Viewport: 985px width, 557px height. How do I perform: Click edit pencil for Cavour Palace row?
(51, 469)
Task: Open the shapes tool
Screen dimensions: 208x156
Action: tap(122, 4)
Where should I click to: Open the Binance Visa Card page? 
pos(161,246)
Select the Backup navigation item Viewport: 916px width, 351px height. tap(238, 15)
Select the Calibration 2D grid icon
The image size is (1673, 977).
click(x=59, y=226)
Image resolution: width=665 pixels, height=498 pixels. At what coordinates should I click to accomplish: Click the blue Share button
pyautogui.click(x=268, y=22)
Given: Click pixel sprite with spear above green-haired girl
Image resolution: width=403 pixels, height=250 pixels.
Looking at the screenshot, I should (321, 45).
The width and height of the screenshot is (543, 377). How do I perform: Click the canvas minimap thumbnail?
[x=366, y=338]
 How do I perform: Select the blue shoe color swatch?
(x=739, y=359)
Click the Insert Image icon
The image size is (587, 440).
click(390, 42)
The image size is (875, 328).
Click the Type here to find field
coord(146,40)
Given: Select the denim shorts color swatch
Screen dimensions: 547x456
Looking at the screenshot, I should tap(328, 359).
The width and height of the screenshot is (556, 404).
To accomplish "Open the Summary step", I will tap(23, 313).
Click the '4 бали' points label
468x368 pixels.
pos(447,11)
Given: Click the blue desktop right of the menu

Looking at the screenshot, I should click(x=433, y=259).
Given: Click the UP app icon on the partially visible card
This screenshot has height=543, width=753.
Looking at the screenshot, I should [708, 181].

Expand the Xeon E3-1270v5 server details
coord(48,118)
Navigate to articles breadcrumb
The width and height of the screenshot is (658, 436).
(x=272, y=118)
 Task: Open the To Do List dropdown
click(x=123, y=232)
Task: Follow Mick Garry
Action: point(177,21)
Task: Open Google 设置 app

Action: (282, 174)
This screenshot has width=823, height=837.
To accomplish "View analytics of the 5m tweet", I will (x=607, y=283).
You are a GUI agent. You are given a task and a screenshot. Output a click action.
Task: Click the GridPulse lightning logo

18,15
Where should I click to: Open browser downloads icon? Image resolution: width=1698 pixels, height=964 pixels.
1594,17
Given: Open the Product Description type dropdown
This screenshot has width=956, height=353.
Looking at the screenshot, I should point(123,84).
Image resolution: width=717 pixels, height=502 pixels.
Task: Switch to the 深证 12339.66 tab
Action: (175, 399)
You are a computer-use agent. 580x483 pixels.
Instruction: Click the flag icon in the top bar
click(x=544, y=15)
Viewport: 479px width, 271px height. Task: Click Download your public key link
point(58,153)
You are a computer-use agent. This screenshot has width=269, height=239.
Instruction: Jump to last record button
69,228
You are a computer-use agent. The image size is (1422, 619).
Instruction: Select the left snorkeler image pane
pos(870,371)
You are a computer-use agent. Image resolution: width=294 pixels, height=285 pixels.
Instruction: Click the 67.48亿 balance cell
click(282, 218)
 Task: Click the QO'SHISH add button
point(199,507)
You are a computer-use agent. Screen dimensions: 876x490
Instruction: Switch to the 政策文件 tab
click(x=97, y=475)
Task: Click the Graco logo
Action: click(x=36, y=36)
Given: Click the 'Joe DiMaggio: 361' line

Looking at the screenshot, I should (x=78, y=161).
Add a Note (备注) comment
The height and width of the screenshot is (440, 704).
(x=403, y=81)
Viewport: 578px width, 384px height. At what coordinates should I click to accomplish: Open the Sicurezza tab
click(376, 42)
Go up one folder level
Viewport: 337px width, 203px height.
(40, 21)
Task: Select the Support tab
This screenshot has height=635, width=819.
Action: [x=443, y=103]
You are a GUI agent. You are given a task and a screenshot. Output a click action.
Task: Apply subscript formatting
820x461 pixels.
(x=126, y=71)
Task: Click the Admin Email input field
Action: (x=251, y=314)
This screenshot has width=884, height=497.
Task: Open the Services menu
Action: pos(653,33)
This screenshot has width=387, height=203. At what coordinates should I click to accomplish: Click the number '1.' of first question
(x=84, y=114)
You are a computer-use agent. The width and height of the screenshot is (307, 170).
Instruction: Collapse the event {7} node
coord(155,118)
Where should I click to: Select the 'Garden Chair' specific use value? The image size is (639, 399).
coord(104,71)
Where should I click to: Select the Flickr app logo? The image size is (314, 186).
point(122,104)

══════

> SET TASK
Reproduce the part of the entries that opens with the line containing "Given: Click the UP" and closes with the line containing "(x=403, y=81)", renaming "Instruction" to "Directive" wherever it occurs and leaving all else unchanged.

> EXERCISE SOLUTION
Given: Click the UP app icon on the partially visible card
This screenshot has height=543, width=753.
Looking at the screenshot, I should [708, 181].

Expand the Xeon E3-1270v5 server details
coord(48,118)
Navigate to articles breadcrumb
The width and height of the screenshot is (658, 436).
(x=272, y=118)
 Task: Open the To Do List dropdown
click(x=123, y=232)
Task: Follow Mick Garry
Action: point(177,21)
Task: Open Google 设置 app

Action: (282, 174)
This screenshot has width=823, height=837.
To accomplish "View analytics of the 5m tweet", I will (x=607, y=283).
You are a GUI agent. You are given a task and a screenshot. Output a click action.
Task: Click the GridPulse lightning logo

18,15
Where should I click to: Open browser downloads icon? Image resolution: width=1698 pixels, height=964 pixels.
1594,17
Given: Open the Product Description type dropdown
This screenshot has width=956, height=353.
Looking at the screenshot, I should point(123,84).
Image resolution: width=717 pixels, height=502 pixels.
Task: Switch to the 深证 12339.66 tab
Action: (175, 399)
You are a computer-use agent. 580x483 pixels.
Directive: Click the flag icon in the top bar
click(x=544, y=15)
Viewport: 479px width, 271px height. Task: Click Download your public key link
point(58,153)
You are a computer-use agent. This screenshot has width=269, height=239.
Directive: Jump to last record button
69,228
You are a computer-use agent. The image size is (1422, 619).
Directive: Select the left snorkeler image pane
pos(870,371)
You are a computer-use agent. Image resolution: width=294 pixels, height=285 pixels.
Directive: Click the 67.48亿 balance cell
click(282, 218)
 Task: Click the QO'SHISH add button
point(199,507)
You are a computer-use agent. Screen dimensions: 876x490
Directive: Switch to the 政策文件 tab
click(x=97, y=475)
Task: Click the Graco logo
Action: click(x=36, y=36)
Given: Click the 'Joe DiMaggio: 361' line

Looking at the screenshot, I should (x=78, y=161).
Add a Note (备注) comment
The height and width of the screenshot is (440, 704).
(x=403, y=81)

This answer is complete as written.